• Collected data:
○ ○ ○ ○ ○ ○ ○
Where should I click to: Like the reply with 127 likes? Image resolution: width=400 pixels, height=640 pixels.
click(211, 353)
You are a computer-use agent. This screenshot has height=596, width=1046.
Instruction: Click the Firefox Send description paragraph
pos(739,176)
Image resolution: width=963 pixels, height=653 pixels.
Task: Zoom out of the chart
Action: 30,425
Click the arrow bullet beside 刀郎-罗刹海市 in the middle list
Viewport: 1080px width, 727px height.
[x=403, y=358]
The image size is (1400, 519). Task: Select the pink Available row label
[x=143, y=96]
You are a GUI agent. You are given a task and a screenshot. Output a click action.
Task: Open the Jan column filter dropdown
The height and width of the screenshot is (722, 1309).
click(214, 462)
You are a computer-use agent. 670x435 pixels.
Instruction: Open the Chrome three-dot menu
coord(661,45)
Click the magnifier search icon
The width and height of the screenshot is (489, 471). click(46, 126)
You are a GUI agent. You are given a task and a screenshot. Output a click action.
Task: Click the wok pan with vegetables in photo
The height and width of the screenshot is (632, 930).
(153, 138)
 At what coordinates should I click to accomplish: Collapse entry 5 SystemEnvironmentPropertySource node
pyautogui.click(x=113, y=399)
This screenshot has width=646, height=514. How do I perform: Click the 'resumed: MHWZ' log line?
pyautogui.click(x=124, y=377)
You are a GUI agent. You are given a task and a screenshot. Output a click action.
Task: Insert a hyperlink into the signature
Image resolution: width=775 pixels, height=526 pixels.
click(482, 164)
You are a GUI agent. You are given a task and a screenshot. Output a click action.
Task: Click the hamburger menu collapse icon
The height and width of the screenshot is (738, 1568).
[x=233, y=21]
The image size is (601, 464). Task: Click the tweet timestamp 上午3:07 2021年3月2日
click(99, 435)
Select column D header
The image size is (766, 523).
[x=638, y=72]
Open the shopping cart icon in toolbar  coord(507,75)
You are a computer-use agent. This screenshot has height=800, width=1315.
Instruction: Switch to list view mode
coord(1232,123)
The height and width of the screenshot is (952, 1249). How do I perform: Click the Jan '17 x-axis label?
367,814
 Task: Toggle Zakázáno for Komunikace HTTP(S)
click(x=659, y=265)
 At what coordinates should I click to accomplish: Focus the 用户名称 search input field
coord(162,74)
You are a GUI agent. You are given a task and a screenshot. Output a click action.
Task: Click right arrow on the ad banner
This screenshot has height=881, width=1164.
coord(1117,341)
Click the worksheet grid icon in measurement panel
○ ○ ○ ○ ○ ○ ○
• Task prompt: Copy down each line in the entries that has the word "computer".

• Task response:
You are a computer-use agent. This screenshot has height=596, width=1046.
You are a computer-use agent. 670x435 pixels.
You are a computer-use agent. This screenshot has height=800, width=1315.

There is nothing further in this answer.